Source extract ::
Chick-fil-a, you can switch fries for fruit or carrot raisin salad and the chicken is actual pieces of chicken you can get grilled. I suggest the Southwest salad









Moe's

We used to have an El Pollo Loco here in Georgia, but it closed a while ago.


----------



## SaoirseC (Jul 17, 2009)

Quote:


Originally Posted by *mamadelbosque* 
And taco bell has beans at least... though I generally avoid their beef like the plague (its grade "d" - EEWW!!).

What is grade D?


----------



## shantimama (Mar 11, 2002)

My biggest problem with fast food is that almost all of them have MSG in many of their foods. I get violently ill every time I have eaten at Subway because of the amount of MSG. Even Tim Horton's has it in their soups and sandwiches. Most chain restaurants have it in their dishes - I think it is part of how they keep the flavour consistent throughout the franchise









We drove across Canada a couple of years ago and only occasionally ate at fast food restaurants. We stopped at grocery stores and bought bagels, yogurt, cheese, hummus and pita, fruit, salad in a bag, etc. I think we ate a lot of PB & J that trip too


----------



## mamadelbosque (Feb 6, 2007)

grade d is what they usually make into dog food. Taco bell is like, the only place that buys it







uke


----------



## jadekat (Jun 25, 2007)

Quote:


Originally Posted by *SaoirseC* 
What is grade D?

I'm wondering this also.


----------



## raksmama (Feb 20, 2005)

My cousin in California is a member of the Feingold foundation, and she told me that they have a list of fast food places where there are supposedly less bad things in them. (I don't have their website, but you could google it however you have to become a member to access it.)

I know she told me IN and Out Burgers was one their list because they had fewer additives. We don't have them up here.

Aside from that, yes ethnic food is a good alternative. How lucky all of you are who live in the southwest to have Mexican taco stands! If you have any Middle Eastern places falafel sandwiches would be a good alternative.


----------



## berry987 (Apr 23, 2008)

I like Chik-Fil-A. I'm not sure if their food is actually better, but their chicken nuggets are actually chicken breast (you know, not the mushy stuff like McDonalds) and they have several salads that I like (typical grilled chicken type).

I also like Chipotle and Panera. But if you are worried about gaining weight, those places pack a serious punch if you're not careful.

Record list ::
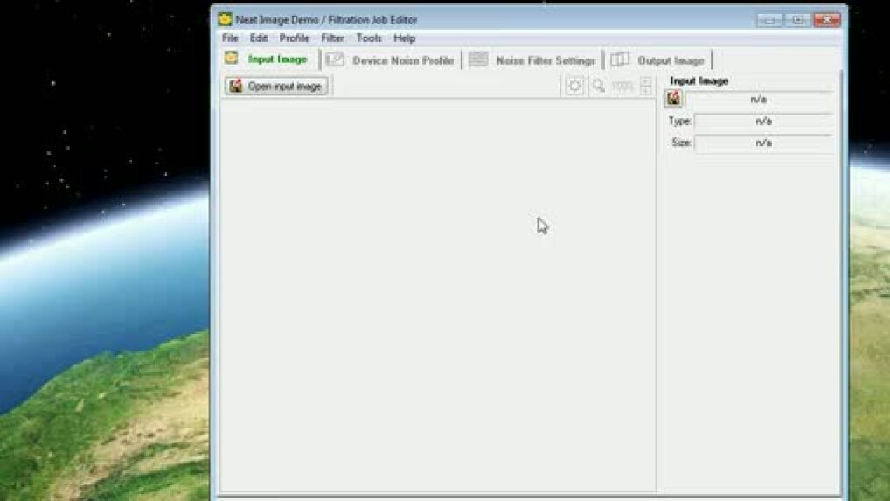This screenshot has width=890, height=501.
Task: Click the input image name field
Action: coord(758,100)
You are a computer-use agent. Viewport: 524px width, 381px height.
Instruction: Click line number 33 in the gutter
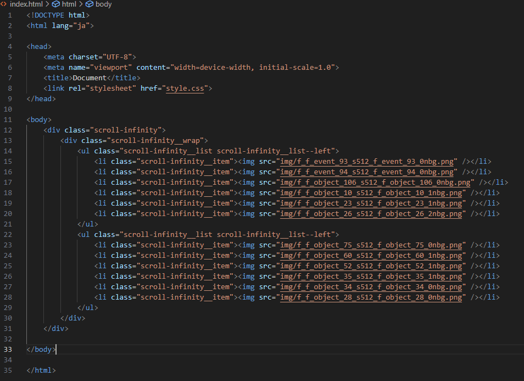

Exercise task 1 :: Please repeat the fast food thread between "## raksmama (Feb" and "to access it.)", inclusive, switching "California" to "Oregon".
Exercise task 2 :: In the fast food thread, which restaurant is said to be on the Feingold list because it had fewer additives?

Exercise answer 1 ::
## raksmama (Feb 20, 2005)

My cousin in Oregon is a member of the Feingold foundation, and she told me that they have a list of fast food places where there are supposedly less bad things in them. (I don't have their website, but you could google it however you have to become a member to access it.)

Exercise answer 2 :: IN and Out Burgers.